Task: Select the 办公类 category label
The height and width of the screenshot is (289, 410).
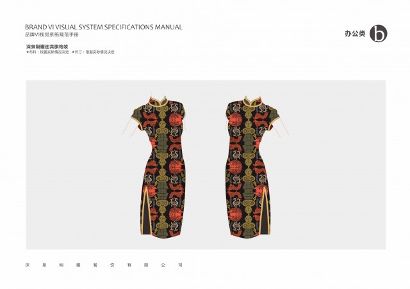Action: (355, 34)
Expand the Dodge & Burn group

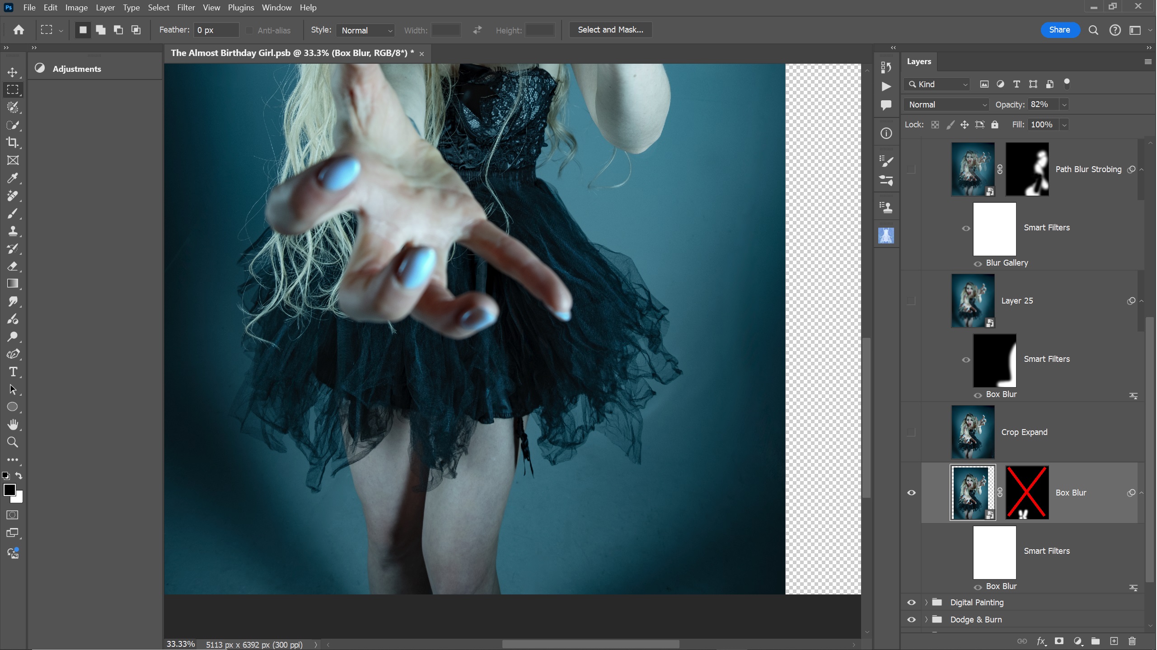coord(926,620)
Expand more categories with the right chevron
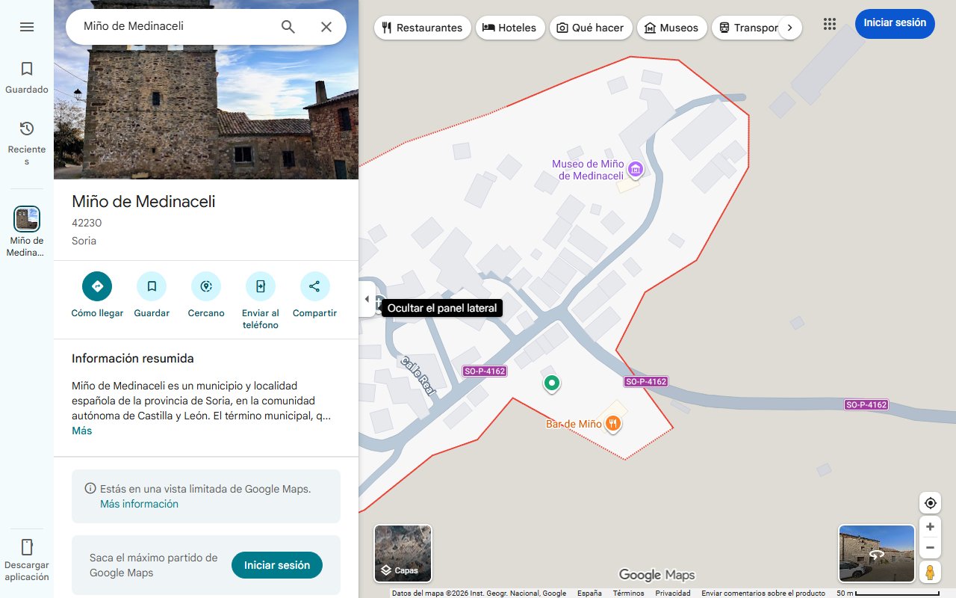The height and width of the screenshot is (598, 956). [789, 27]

▶ **Problem**: Quote every item above word for word, leaving out the pictures.

▶ **Task answer**:
Task: Select the 办公类 category label
The height and width of the screenshot is (289, 410).
Action: (355, 34)
Expand the Dodge & Burn group

coord(926,620)
Expand more categories with the right chevron
The height and width of the screenshot is (598, 956). [789, 27]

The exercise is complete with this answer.